Shore Found Complicit in Cape Charles Lighthouse Raid

Civil War-era encampment outside Cape Charles Museum (pay no attention to the power lines). (Wave photo)

Civil War-era encampment outside Cape Charles Museum (pay no attention to the power lines). (Wave photo)

By MARION NAAR
Cape Charles Museum

August 11, 2013

Were Shore people complicit in John Beall’s August 3, 1863, raid on the Cape Charles Lighthouse? Exactly 150 years later to the day, a majority of the more than 120 people attending Kellee Blake’s lecture at the Cape Charles Museum voted “yes.”

Blake, a noted Civil War historian, drawing on primary sources – letters, military documents, and news accounts — provided abundant detail of the highly successful operation, which was commissioned to Beall, then only 28 years old and at his request, by Confederate high command.

The Confederacy desperately needed supplies, and had information that valuable supplies were being stored on Smith Island at the mouth of the Bay where the new (second) lighthouse was under construction.

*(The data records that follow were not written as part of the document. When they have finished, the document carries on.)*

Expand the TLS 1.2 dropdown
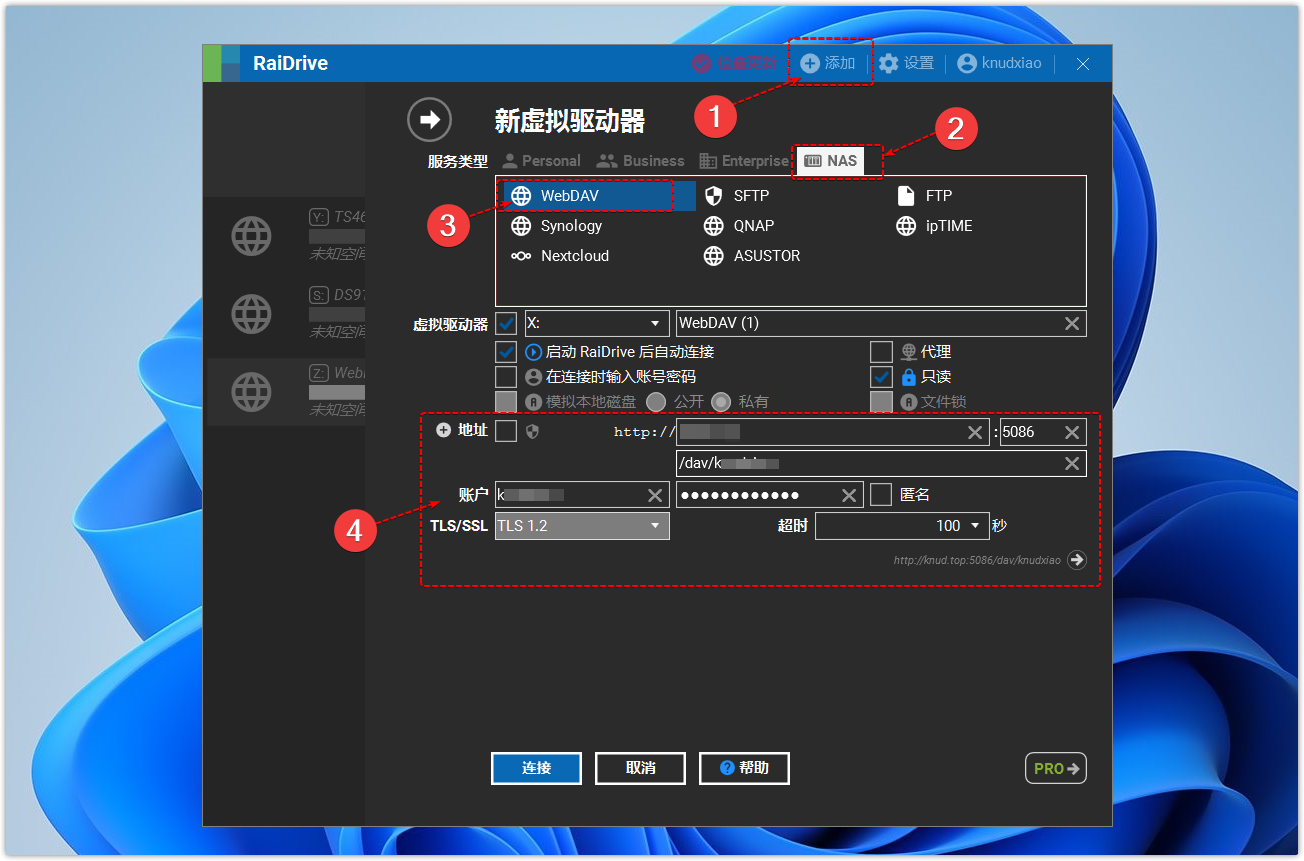Viewport: 1304px width, 861px height. coord(582,526)
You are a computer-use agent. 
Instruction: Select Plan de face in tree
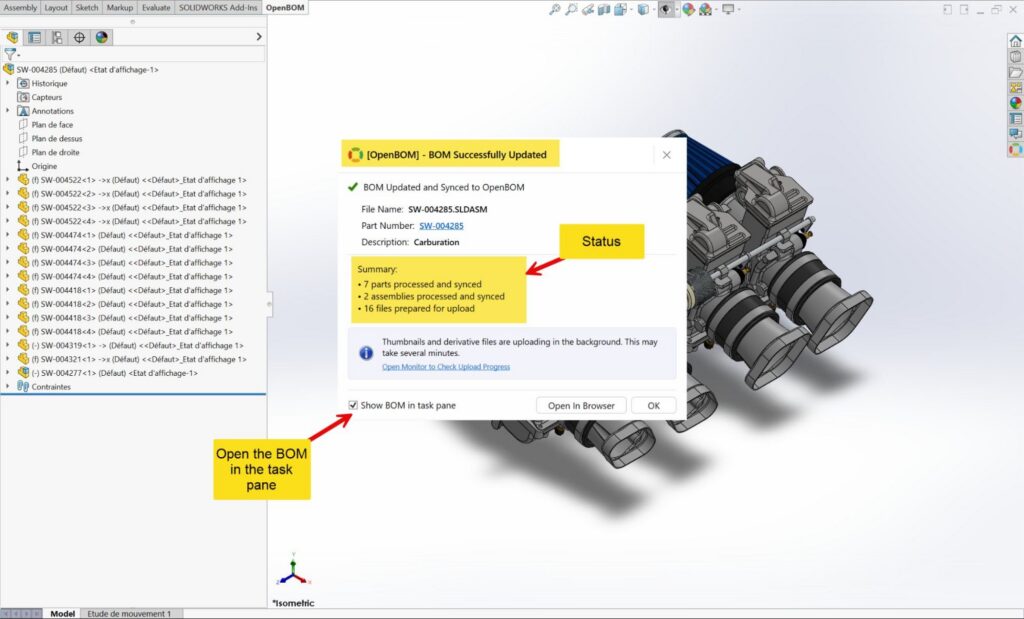(x=52, y=125)
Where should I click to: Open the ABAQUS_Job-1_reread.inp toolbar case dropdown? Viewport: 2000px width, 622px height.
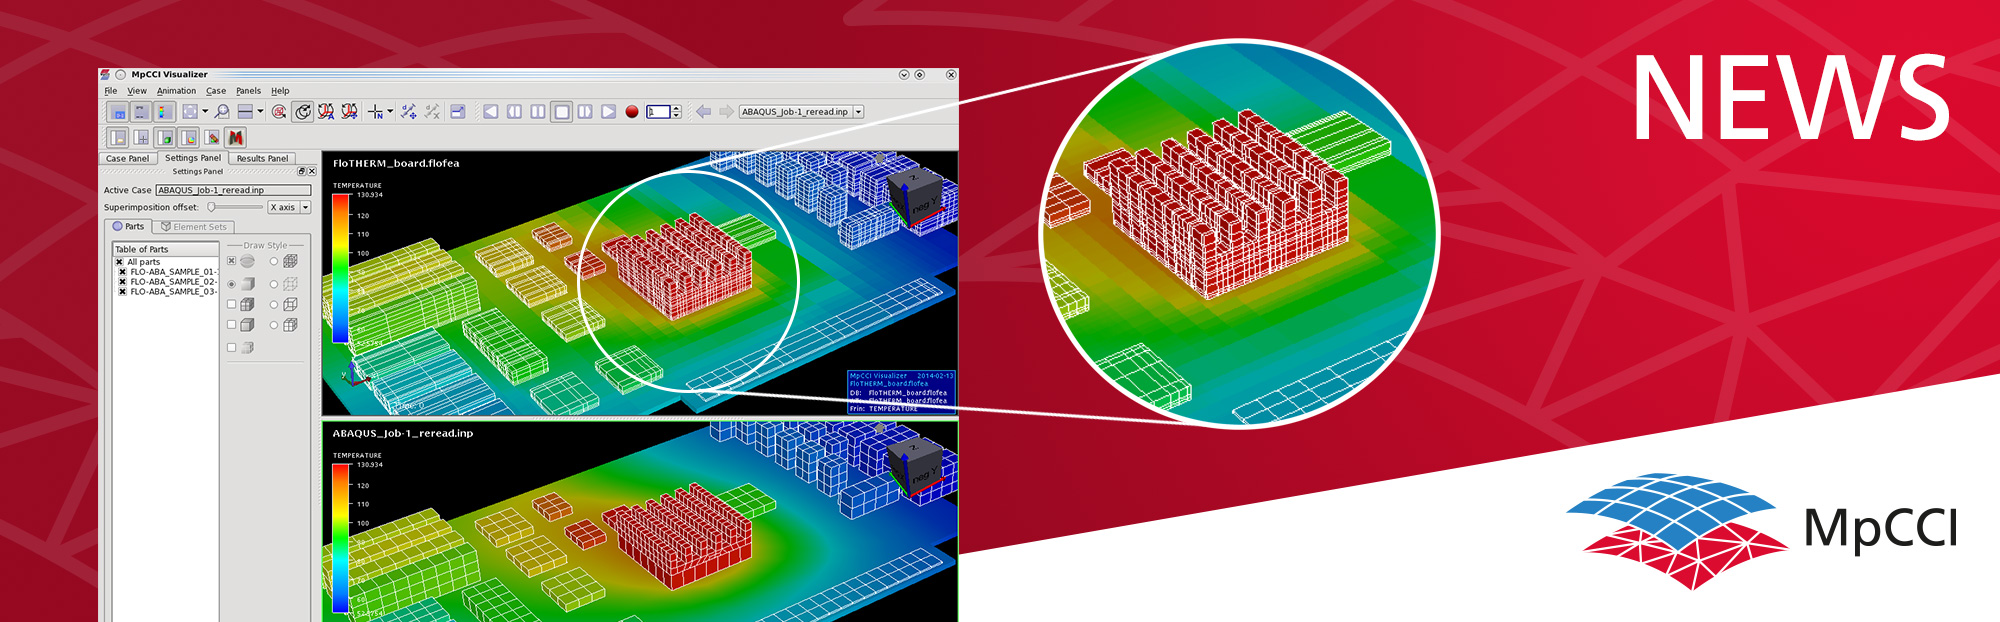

Beall and a crew of nine men started from Mathews County and on the morning of August 3, paid a surprise visit to lighthouse keeper William W. Stakes. Posing as fishermen, Beall and three men pressed Stakes for a detailed accounting of security, supplies, and citizenry on the island before summoning the remainder of his crew.

The full Beall force secured Stakes and his family, as well as any islanders who happened by, then worked for six hours dismantling the light and gutting the working lighthouse, as well as one under construction. It was well worth the trouble.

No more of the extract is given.